- Genre: Drama Thriller
- Written by: Danielle Hill
- Directed by: Jack Bender
- Starring: Andrew Starnes Kate Jackson Gerald McRaney
- Music by: Dennis McCarthy
- Country of origin: United States
- Original language: English

Production
- Executive producer: Barney Cohen
- Producer: Jack Bender
- Editor: Jack Bender
- Running time: 120 minutes
- Production companies: Gillian Productions Republic Pictures
- Budget: Approximately $700,000

Original release
- Network: CBS
- Release: January 4, 1994

= Armed and Innocent =

Armed and Innocent is an American crime/thriller made-for-TV film, directed by Jack Bender and starring Andrew Starnes, Gerald McRaney and Kate Jackson. Released in 1994, it was loosely based on actual events.

==Plot==
An 11-year-old boy, Chris Holland, is left at home alone after school. When three intruders invade their home, Chris uses a .22 rifle to shoot and kill two of them. The third intruder Ricky, who escaped, plots with their now imprisoned former leader Earl, to get revenge.

Chris is traumatized by the realization that he killed two people and has difficulty coping with his home and school life. His father, Bobby Lee, worsens Chris's situation by his distant and macho behavior, assuming that his son should feel like a hero and not suffer from the incident. Chris's mother Patsy, after being told by the police that they cannot find Ricky, moves the family to a new house.

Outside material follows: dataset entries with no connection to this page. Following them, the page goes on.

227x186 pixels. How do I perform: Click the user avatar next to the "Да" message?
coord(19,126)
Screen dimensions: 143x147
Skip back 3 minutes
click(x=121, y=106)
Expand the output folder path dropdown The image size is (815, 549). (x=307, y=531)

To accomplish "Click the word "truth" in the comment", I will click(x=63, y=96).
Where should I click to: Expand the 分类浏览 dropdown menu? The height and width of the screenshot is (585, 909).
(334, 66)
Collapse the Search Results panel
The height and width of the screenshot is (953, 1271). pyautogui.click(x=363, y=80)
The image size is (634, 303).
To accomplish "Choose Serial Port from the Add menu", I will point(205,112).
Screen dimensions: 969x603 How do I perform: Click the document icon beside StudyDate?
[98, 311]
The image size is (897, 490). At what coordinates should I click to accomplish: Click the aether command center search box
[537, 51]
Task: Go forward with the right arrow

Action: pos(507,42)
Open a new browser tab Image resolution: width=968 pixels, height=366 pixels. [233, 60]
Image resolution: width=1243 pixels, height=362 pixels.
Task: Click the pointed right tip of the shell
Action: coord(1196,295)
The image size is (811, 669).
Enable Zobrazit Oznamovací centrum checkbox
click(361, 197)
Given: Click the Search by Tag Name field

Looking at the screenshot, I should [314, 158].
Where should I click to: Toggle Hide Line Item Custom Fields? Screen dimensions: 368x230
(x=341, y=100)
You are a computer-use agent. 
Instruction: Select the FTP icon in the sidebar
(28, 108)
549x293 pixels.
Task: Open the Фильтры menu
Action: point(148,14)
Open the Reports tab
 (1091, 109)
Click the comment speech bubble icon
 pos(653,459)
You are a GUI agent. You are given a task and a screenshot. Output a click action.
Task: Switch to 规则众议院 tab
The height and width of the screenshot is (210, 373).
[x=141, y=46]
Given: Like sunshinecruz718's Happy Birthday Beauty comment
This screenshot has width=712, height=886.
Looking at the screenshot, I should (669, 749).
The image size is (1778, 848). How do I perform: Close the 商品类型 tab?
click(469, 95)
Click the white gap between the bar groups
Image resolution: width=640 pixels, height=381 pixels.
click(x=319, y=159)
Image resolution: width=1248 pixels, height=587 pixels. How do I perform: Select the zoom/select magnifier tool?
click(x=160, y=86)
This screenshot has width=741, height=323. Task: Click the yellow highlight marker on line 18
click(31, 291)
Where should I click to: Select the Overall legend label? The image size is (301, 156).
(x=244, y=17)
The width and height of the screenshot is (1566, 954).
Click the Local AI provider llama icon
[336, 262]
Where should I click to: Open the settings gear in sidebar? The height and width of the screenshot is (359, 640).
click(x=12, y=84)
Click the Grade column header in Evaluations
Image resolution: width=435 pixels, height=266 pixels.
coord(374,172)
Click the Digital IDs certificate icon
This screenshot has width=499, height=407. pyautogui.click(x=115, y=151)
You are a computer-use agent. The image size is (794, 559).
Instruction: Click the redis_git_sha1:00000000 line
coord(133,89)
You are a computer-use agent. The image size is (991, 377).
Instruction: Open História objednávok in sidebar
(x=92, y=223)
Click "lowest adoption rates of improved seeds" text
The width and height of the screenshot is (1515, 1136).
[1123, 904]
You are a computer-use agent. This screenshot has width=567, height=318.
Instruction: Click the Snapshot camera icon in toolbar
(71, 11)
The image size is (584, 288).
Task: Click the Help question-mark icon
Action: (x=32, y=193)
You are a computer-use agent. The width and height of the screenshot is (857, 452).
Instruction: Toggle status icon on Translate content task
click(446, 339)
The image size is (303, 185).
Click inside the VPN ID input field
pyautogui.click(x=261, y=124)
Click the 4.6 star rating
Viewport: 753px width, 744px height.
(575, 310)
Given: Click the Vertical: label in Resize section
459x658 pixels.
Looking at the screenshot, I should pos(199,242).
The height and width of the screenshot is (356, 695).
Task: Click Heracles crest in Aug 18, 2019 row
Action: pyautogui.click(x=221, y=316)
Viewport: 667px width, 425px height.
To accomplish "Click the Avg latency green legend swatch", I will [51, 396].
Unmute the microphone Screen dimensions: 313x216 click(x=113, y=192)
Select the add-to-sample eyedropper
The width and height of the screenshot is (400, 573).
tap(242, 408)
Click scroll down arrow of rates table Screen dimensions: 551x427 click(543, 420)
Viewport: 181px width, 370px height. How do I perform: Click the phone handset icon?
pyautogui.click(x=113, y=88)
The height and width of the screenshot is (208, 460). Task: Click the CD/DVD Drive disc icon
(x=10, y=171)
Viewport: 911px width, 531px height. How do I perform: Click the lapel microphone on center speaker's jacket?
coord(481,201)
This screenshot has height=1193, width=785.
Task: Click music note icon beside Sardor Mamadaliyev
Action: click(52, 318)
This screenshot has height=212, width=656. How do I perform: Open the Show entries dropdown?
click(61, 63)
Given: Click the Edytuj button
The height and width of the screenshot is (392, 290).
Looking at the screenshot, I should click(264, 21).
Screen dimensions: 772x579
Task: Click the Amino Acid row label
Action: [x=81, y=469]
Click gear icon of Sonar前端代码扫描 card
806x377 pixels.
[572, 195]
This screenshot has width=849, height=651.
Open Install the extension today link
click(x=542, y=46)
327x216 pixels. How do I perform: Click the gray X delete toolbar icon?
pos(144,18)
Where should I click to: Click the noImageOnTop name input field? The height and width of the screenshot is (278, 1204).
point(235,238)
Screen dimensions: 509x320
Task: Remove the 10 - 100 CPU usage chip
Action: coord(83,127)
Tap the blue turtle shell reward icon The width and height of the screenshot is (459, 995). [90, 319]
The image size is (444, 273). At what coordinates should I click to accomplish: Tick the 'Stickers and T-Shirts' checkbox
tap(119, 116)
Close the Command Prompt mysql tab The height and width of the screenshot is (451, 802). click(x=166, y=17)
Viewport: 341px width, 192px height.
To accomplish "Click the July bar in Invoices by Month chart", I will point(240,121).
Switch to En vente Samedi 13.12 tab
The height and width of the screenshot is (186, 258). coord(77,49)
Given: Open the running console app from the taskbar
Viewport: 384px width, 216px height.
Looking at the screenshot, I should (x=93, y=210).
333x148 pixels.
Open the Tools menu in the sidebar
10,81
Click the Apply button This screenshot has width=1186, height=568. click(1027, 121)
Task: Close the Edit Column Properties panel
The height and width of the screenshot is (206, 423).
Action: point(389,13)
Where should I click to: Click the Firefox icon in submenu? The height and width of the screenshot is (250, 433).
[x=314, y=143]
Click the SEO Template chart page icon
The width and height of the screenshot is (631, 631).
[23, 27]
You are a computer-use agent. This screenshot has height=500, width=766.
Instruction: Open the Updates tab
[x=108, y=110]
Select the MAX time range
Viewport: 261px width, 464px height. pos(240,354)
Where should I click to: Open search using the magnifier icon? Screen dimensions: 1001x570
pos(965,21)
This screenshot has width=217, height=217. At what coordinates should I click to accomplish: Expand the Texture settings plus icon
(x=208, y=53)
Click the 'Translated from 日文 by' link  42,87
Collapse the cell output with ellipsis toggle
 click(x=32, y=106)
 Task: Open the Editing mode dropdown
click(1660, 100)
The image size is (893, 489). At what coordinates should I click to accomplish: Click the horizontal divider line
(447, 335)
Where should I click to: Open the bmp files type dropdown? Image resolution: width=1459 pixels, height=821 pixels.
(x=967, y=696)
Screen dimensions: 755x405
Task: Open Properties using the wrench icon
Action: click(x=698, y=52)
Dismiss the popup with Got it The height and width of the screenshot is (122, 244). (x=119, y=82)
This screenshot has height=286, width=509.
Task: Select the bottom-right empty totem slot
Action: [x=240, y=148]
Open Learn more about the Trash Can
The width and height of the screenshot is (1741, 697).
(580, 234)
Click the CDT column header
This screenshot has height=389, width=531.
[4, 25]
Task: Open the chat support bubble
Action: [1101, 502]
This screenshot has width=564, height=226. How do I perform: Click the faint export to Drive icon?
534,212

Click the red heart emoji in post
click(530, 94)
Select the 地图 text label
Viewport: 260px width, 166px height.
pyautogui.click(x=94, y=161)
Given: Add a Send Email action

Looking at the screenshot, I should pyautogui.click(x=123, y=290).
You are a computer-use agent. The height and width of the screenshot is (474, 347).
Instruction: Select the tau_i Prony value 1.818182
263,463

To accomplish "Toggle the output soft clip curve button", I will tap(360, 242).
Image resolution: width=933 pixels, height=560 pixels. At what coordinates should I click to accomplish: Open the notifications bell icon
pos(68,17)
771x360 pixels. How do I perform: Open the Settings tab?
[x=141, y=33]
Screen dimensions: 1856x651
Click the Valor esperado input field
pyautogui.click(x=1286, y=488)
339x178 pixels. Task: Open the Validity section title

When Earl gets out of jail near the end of the film, he picks up Ricky, and they seek revenge by confronting Chris and his family in the front yard of their new house.

==Background==
The film is based on the true story of William Todd Knight, an eleven year old boy who shot and killed intruders Danny Ray Abernathy and Broadus Petty at his house in Spartanburg County in March 1988.

==Home media==
The film was released on VHS in Region 2 in the PAL format. It also had a Region 0, NTSC formatted DVD which was released in Japan. This does contain the English version of the film, with optional Japanese subtitles.